Google has become the latest high-profile victim in a sophisticated Salesforce data theft campaign orchestrated by the UNC6040 threat group, the same cybercriminal operation the company's own security researchers exposed just months earlier.
In a quiet update to its June threat intelligence report, Google revealed that one of its corporate Salesforce instances was compromised using identical voice phishing (vishing) tactics the company had warned others about. The breach occurred in June 2025, affecting a CRM system storing contact information for small and medium businesses.
"The data retrieved by the threat actor was confined to basic and largely publicly available business information, such as business names and contact details," Google stated, emphasizing the limited scope of exposed information.
The attack follows the established UNC6040 playbook: cybercriminals impersonate IT support staff in convincing phone calls, manipulating employees into authorizing malicious applications disguised as Salesforce's legitimate Data Loader tool. This grants attackers extensive access to query and systematically extract sensitive corporate data.

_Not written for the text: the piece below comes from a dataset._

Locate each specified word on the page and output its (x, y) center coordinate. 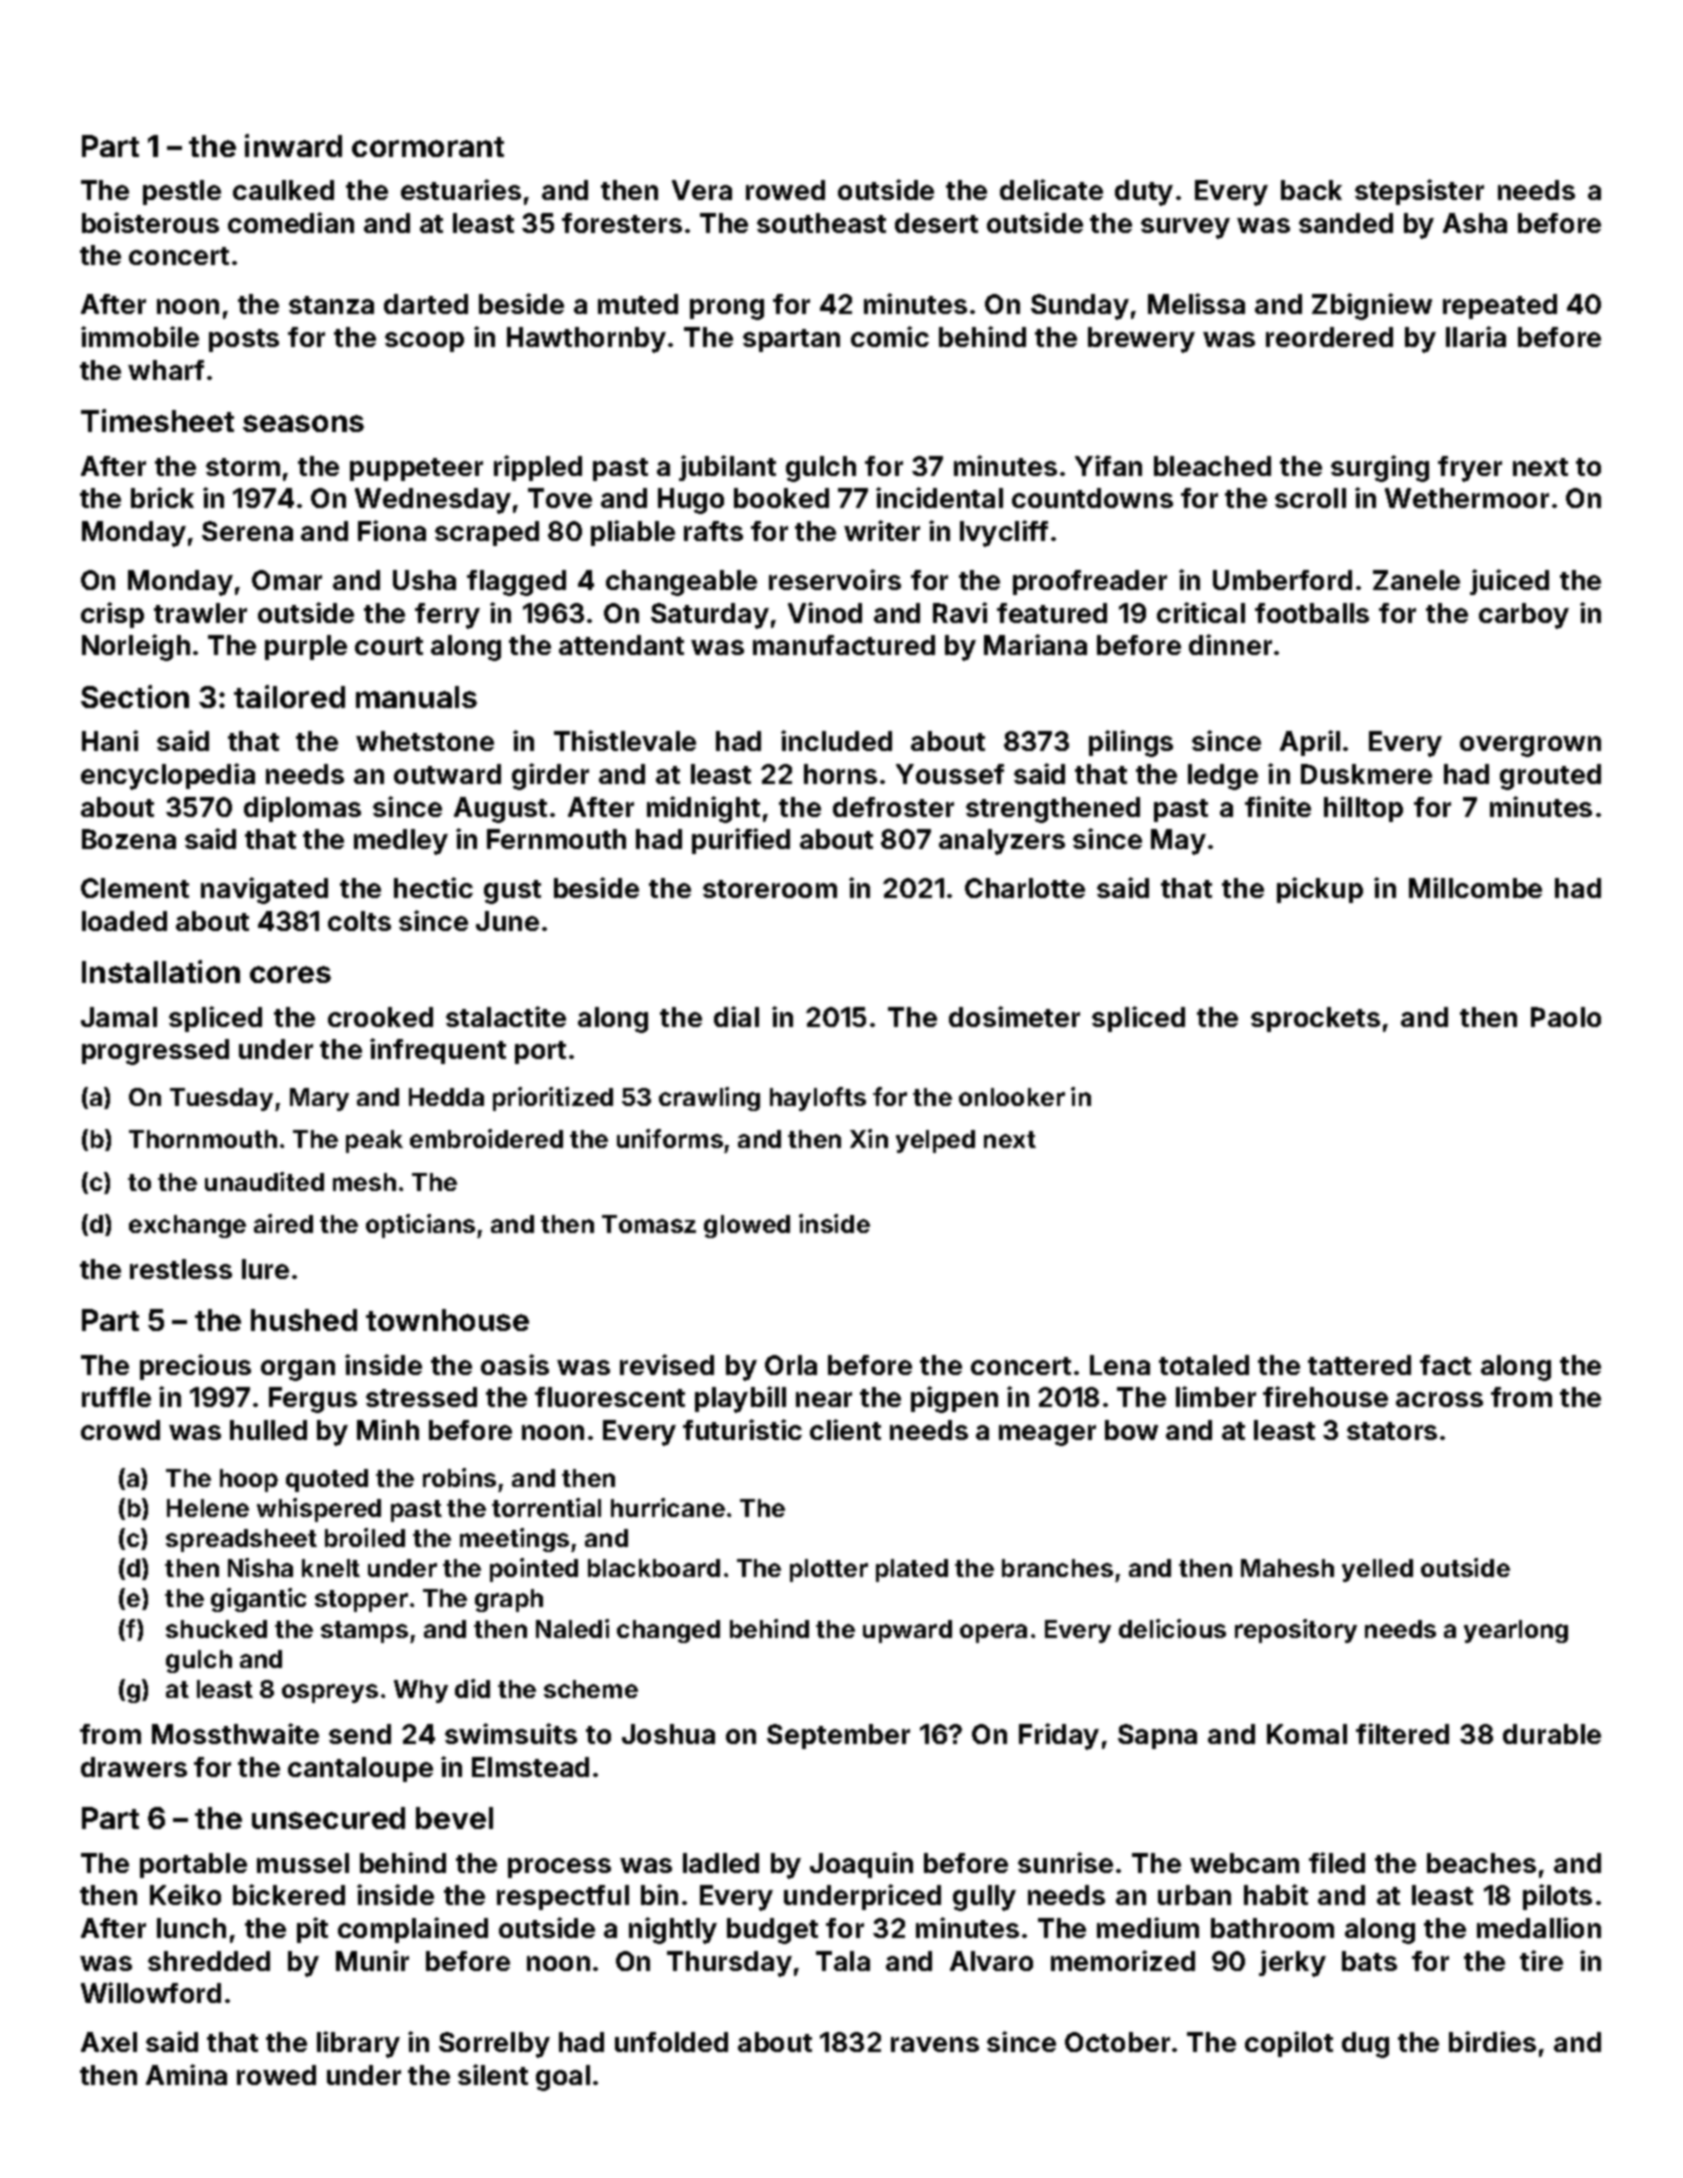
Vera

What makes these campaigns particularly dangerous is their delayed monetization strategy. Extortion attempts often surface months after initial breaches, with attackers claiming affiliation with the notorious ShinyHunters ransomware group to maximize psychological pressure on victims.
The revelation that Google itself fell prey to the same tactics it documented highlights the sophisticated nature of these social engineering attacks. UNC6040 operators demonstrate remarkable skill in manipulating even security-conscious organizations through carefully orchestrated telephone-based deception.
Google's experience underscores that no organization is immune to advanced social engineering, regardless of technical security measures. The incident reinforces the critical importance of employee training in recognizing vishing attempts and implementing strict verification procedures for IT support requests.
Organizations using Salesforce should immediately review their connected applications, enable multi-factor authentication, implement IP restrictions, and establish clear protocols for verifying IT support communications through independent channels rather than callback numbers provided by potential attackers.